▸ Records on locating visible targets
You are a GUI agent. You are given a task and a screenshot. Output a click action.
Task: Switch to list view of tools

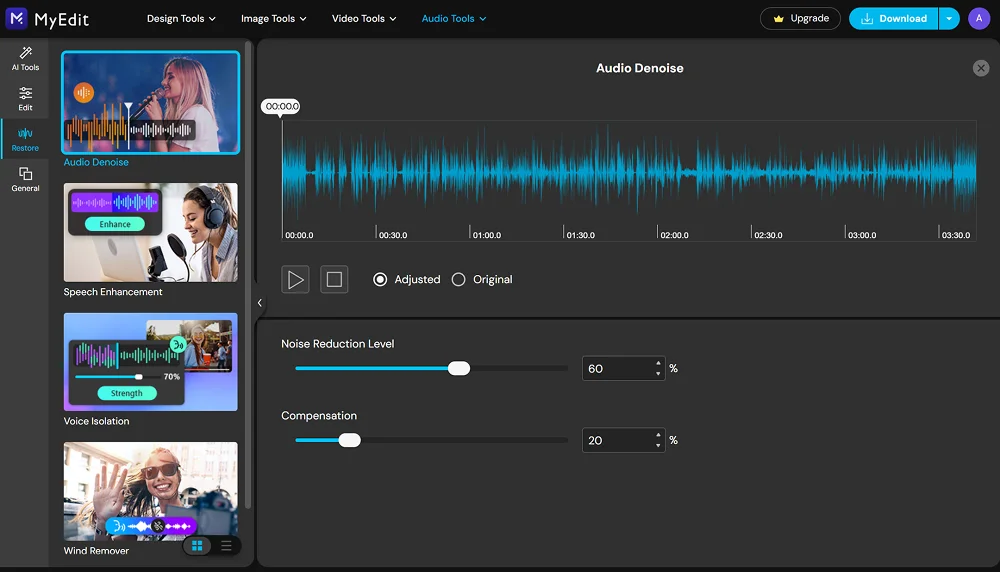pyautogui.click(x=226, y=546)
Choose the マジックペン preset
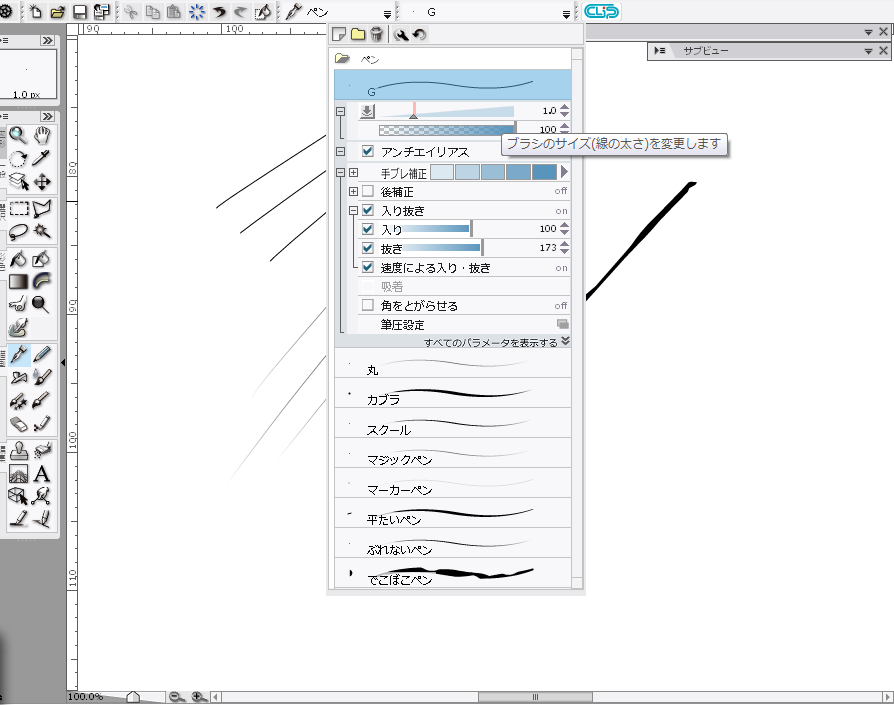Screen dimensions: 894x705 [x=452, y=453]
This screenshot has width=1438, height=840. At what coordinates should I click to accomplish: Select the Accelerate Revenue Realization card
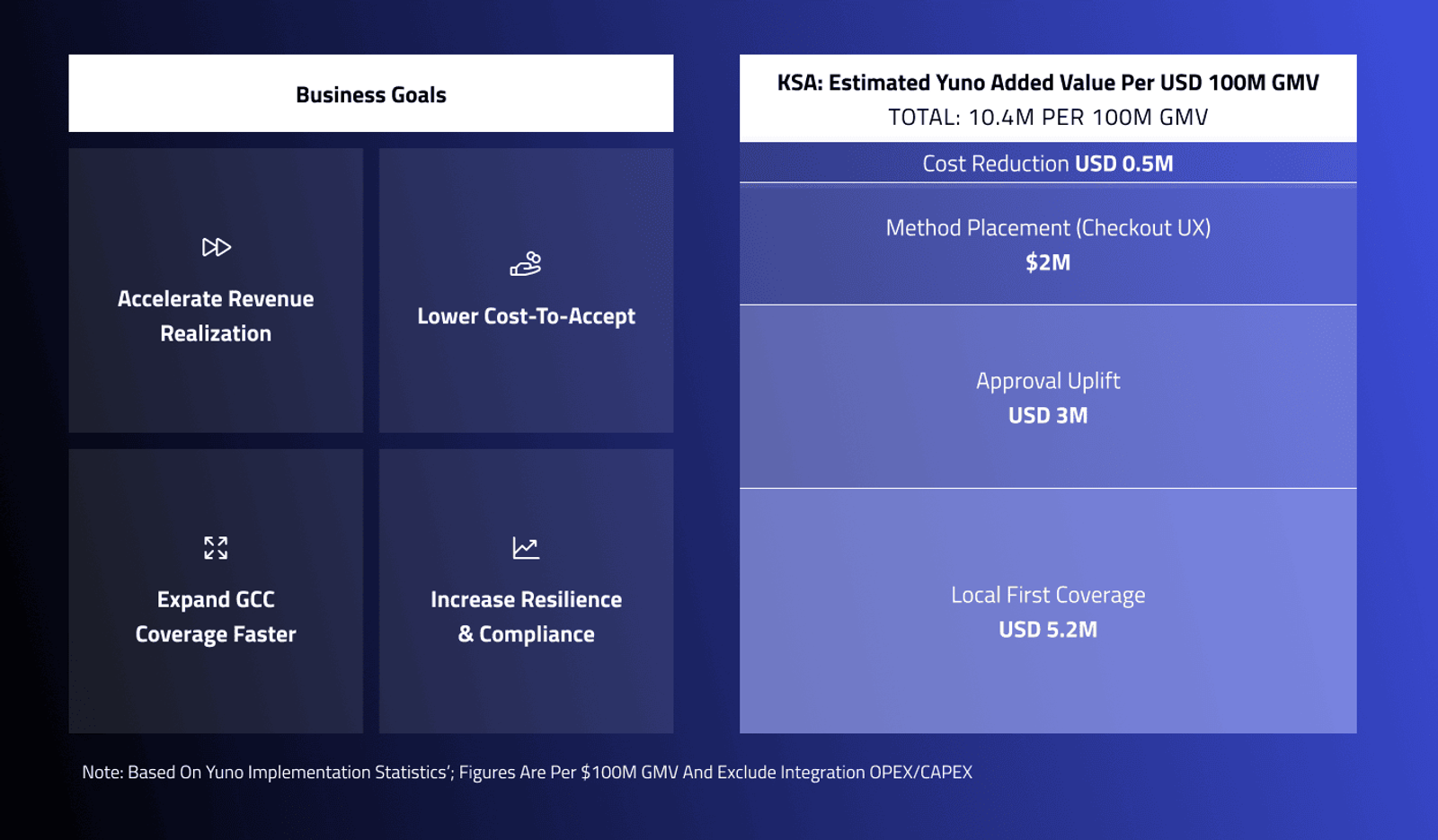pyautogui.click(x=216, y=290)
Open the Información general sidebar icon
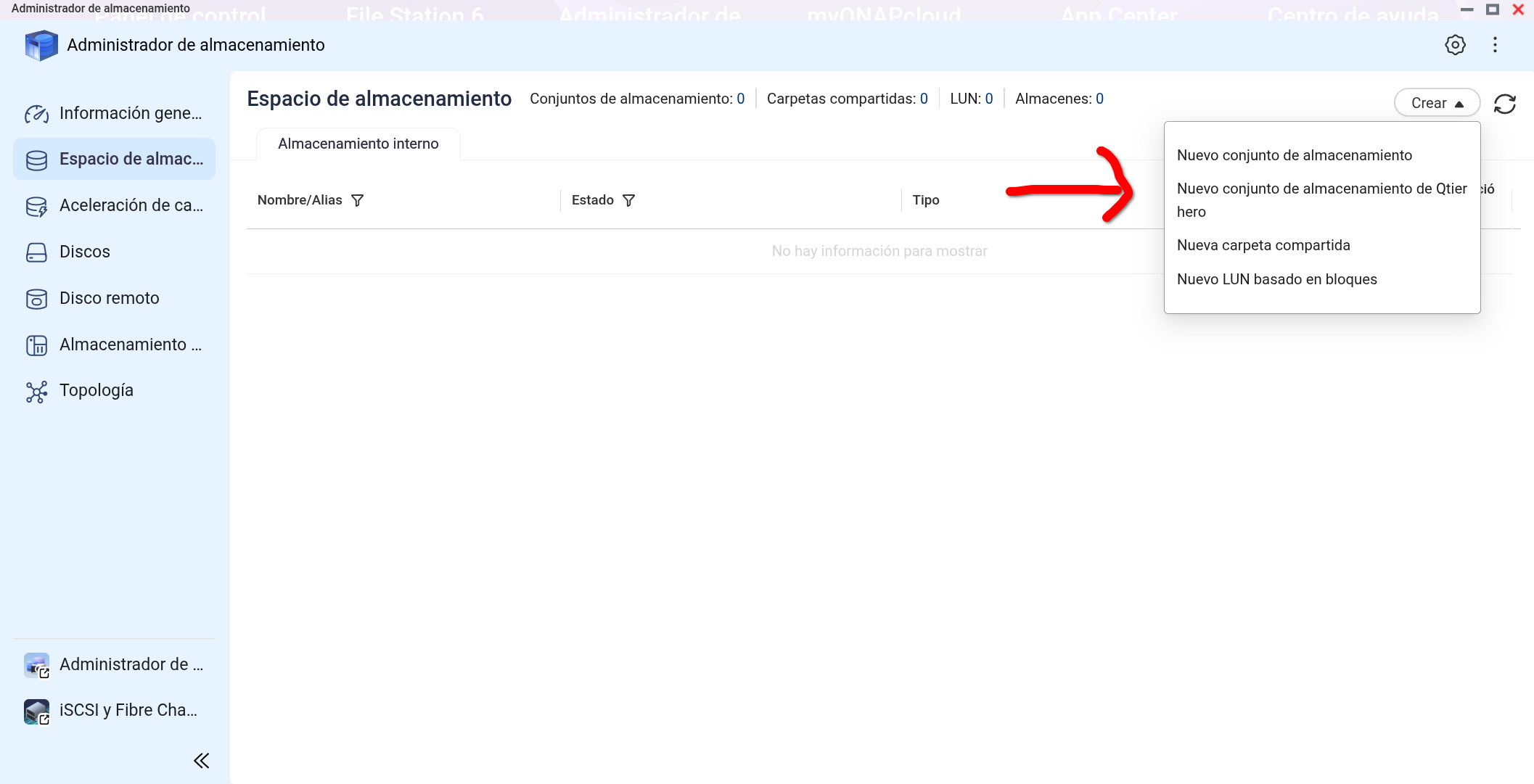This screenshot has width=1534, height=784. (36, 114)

▸ Work required
Format the text lines of the records above as a JSON list of strings, one string per line, leaving out blank lines and the pictures.

▸ Right answer
[
  "You are a GUI agent. You are given a task and a screenshot. Output a click action.",
  "Task: Switch to list view of tools",
  "pyautogui.click(x=226, y=546)",
  "Choose the マジックペン preset",
  "Screen dimensions: 894x705 [x=452, y=453]",
  "This screenshot has width=1438, height=840. At what coordinates should I click to accomplish: Select the Accelerate Revenue Realization card",
  "pyautogui.click(x=216, y=290)",
  "Open the Información general sidebar icon",
  "This screenshot has width=1534, height=784. (36, 114)"
]